A Phase II Study of Lapatinib in Combination With Trastuzumab in Metastatic HER2 Non-amplified But HER2 Mutant Breast Cancer
Overview
- Phase
- Phase 2
- Intervention
- lapatinib ditosylate
- Conditions
- Breast Neoplasms
- Sponsor
- Washington University School of Medicine
- Primary Endpoint
- Overall clinical benefit rate (CBR; CD + PR + SD) of lapatinib and trastuzumab in patients with breast cancer that carry HER2 mutations
- Status
- Withdrawn
- Last Updated
- 12 years ago
Overview
Brief Summary
This phase II trial studies the effectiveness of lapatinib ditosylate (lapatinib) together with trastuzumab in treating patients with HER2-negative breast cancer that carries HER2 gene mutations. Lapatinib may kill tumor cells by blocking some of the enzymes needed for cell division and growth.

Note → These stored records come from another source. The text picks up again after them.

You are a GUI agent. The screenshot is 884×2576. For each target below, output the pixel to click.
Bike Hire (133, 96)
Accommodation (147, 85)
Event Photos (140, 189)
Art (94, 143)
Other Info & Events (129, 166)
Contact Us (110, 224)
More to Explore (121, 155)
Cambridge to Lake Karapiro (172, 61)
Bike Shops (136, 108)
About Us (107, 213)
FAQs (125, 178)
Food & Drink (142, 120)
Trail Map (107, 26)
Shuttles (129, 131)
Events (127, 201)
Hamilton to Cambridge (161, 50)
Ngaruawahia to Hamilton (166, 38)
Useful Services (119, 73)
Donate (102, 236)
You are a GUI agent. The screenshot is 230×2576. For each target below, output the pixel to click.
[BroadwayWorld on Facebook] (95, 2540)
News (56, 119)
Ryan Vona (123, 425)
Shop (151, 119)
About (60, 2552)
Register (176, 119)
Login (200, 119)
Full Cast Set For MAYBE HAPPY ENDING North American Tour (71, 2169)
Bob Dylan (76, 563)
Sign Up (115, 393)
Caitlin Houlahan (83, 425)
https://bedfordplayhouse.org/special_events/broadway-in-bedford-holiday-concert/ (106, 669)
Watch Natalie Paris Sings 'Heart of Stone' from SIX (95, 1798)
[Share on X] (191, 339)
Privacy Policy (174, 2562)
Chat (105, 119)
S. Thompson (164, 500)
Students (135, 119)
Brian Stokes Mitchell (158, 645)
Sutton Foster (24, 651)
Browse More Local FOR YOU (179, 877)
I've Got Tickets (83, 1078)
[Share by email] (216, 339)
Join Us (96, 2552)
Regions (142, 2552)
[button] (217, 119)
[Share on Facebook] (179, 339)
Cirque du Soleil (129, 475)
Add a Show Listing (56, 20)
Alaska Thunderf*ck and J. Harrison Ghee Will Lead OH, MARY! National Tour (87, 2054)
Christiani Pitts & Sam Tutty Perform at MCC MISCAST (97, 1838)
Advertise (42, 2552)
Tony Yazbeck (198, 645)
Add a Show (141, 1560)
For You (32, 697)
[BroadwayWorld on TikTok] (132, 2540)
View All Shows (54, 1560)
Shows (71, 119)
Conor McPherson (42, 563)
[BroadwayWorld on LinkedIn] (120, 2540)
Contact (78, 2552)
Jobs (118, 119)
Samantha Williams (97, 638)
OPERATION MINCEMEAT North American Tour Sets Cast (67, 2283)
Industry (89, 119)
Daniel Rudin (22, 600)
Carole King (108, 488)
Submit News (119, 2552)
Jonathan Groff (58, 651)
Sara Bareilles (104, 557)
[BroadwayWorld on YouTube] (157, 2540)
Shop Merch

Trastuzumab, a monoclonal antibody, may block the ability of tumor cells to grow and spread. Giving lapatinib together with trastuzumab may provide a more effective treatment for patients with this type of cancer.
Investigators
Eligibility Criteria
Inclusion Criteria
- •Patient must have histologically or cytologically confirmed metastatic breast cancer
- •The breast cancer has been tested negative for HER2 (0 or 1+ by immunohistochemistry \[IHC\] or non-amplified by fluorescence in-situ hybridization \[FISH\])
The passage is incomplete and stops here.